UPDATE: We reached out to the OVC for a response. They released a short statement, saying, “We are aware of the lawsuit, but have no further comment at this time.”
ORIGINAL STORY: Ten former college football and basketball players — including former TSU standout Patrick Miller — have filed a class-action lawsuit against the NCAA, eight conferences, and five TV networks, arguing that their images were used without their permission.
The Ohio Valley Conference is named as a defendant in the suit.
According to the Tennessean, “the players argue that the television networks, athletic conferences and licensing agencies conspired with one another to exploit rules forbidding student athletes from ‘competing in the marketplace for the value of their rights of publicity,’ according to the suit.”
It should be noted, the players aren’t suing the schools where they played.
This is an issue that’s been growing for months — starting with the O’Bannon trial, suing the NCAA and EA Sports for using their images in college video games. While this lawsuit is similar, it’s actually focused on a different issue — television.
Essentially, players sign a form giving the NCAA permission to use their name and image to “generally promote” events. The player are arguing — permission is given to the NCAA only, not a third party, i.e. conferences and sports networks, the rights to use their image. The players believe they should be able to sell their own image, much as the NBA Players Association does on the pro level, as part of any TV deals, and that money should go back to the platers.

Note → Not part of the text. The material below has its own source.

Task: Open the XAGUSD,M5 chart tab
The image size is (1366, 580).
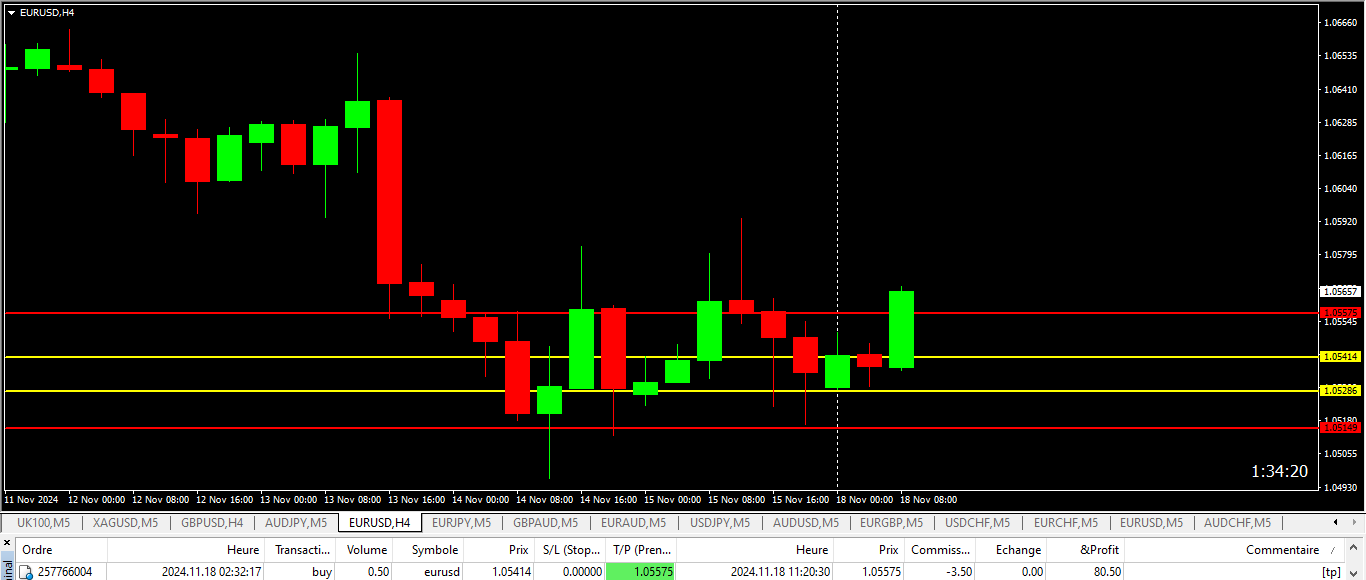Action: point(125,523)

Much like the O’Bannon suit, this is about compensation. College athletes feel like they should get “a piece of the pie,” with billions being spent on college athletics.
So what specifically are they asking for? Only every penny made: “The Defendants be ordered to disgorge all profits earned via the wrongful use,” with interest.
With this being filed as a class action lawsuit, there could be more athletes joining in the future.